OpenAI finalizes o3-mini internally—faster than o1-pro but worse.
Geopolitics
Europe
Finland says that the crew of the ship they caught after cutting a Baltic Sea undersea cable were planning to cut more cables. A Russian drone blew up inside NATO territory. Sweden's Prime Minister said that his country is neither at war nor at peace as he announced that Swedish troops would be sent to the Baltic Sea for the first time as part of surveillance efforts related to the disruption to undersea cables. This is part of a broader NATO mission to protect cables in the region.
But undersea cables are hard to defend. “You can’t put a ship over every nautical mile of pipeline or cable – it’s an impossible task,” says a NATO commander. “There are approximately 50,000 big ships out there worldwide and they can drop anchors and drag them over infrastructure.”
European imports of Russian liquefied natural gas (LNG) reached record levels last year, in part due to loopholes in the EU's sanctions regime. Separately, EU shipyards (including in France and Denmark) are repairing Russian ice-class LNG tankers and offering them dry dock facilities, again due to loopholes in the bloc's sanctions regime, with carve-outs for energy transportation and ships that are not Russian-flagged. Without this maintenance work, Russia's Yamal LNG plant, situated in the far north of the country, would struggle to access crucial markets in the winter.

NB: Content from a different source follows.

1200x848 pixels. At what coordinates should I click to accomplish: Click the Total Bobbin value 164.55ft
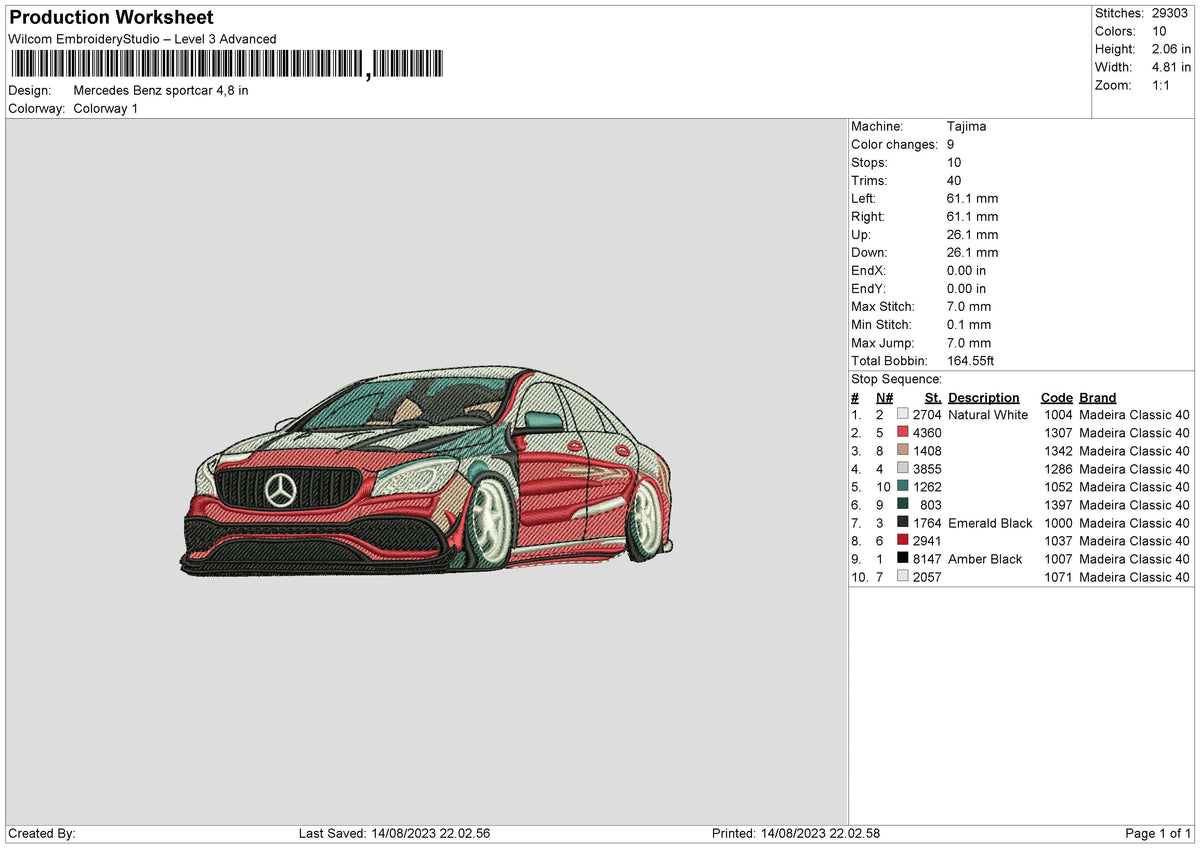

The German army was authorized to shoot down suspicious drones seen near military sites and other critical infrastructure, as suspicions grew of a Russian "shadow war" against the West.The Polish Prime Minister claimed that Russia has planned acts of terrorism in the air, including plots that could have brought down planes mid-flight. Sentinel has previously reported on drone sightings around military bases in Germany and Britain as well as possible acts of sabotage at distribution centres and other locations in Europe.
An aide to Putin warned that Moldova may cease to exist in 2025.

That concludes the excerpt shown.